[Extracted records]
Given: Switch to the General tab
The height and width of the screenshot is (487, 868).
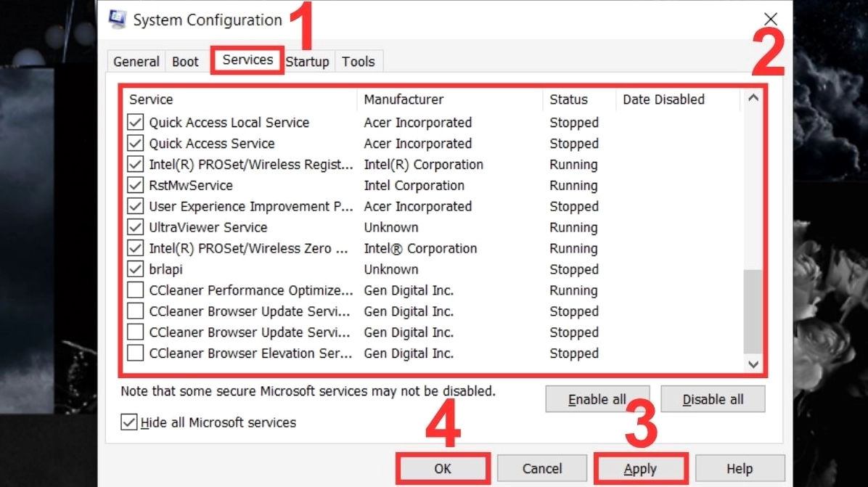Looking at the screenshot, I should (136, 62).
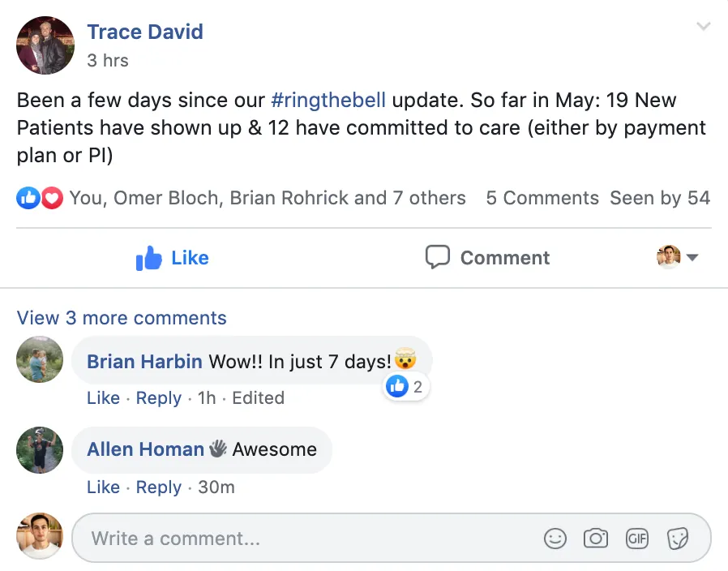Click the emoji smiley icon in comment box
The width and height of the screenshot is (728, 571).
[x=555, y=539]
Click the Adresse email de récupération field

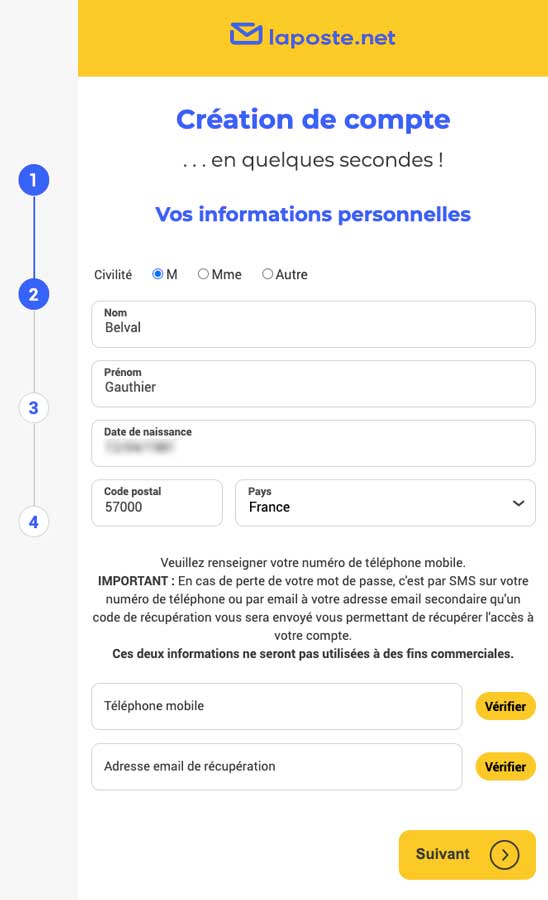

- [TASK TO CARRY OUT] Return all of the data exactly as written, and drop the pictures.

- [EXERCISE RESULT]
Given: Switch to the General tab
The height and width of the screenshot is (487, 868).
Looking at the screenshot, I should (136, 62).
Click the emoji smiley icon in comment box
The width and height of the screenshot is (728, 571).
[x=555, y=539]
Click the Adresse email de récupération field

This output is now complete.